Every entry must appear in the answer exactly as it does here.

━━━ DATA EXTRACTS

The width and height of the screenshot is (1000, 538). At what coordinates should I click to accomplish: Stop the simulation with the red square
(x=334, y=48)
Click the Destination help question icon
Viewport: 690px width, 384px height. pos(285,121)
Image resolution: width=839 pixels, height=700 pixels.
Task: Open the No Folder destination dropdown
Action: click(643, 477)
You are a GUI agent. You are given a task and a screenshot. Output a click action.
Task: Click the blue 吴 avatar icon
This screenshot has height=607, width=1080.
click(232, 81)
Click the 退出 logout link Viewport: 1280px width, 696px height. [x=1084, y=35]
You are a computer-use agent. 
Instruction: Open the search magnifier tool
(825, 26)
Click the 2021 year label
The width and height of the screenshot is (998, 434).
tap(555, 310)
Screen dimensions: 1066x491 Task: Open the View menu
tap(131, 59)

━━━━━━

_OUTPUT OF THE TASK:_
The width and height of the screenshot is (1000, 538). At what coordinates should I click to accomplish: Stop the simulation with the red square
(x=334, y=48)
Click the Destination help question icon
Viewport: 690px width, 384px height. pos(285,121)
Image resolution: width=839 pixels, height=700 pixels.
Task: Open the No Folder destination dropdown
Action: click(643, 477)
You are a GUI agent. You are given a task and a screenshot. Output a click action.
Task: Click the blue 吴 avatar icon
This screenshot has height=607, width=1080.
click(232, 81)
Click the 退出 logout link Viewport: 1280px width, 696px height. [x=1084, y=35]
You are a computer-use agent. 
Instruction: Open the search magnifier tool
(825, 26)
Click the 2021 year label
The width and height of the screenshot is (998, 434).
tap(555, 310)
Screen dimensions: 1066x491 Task: Open the View menu
tap(131, 59)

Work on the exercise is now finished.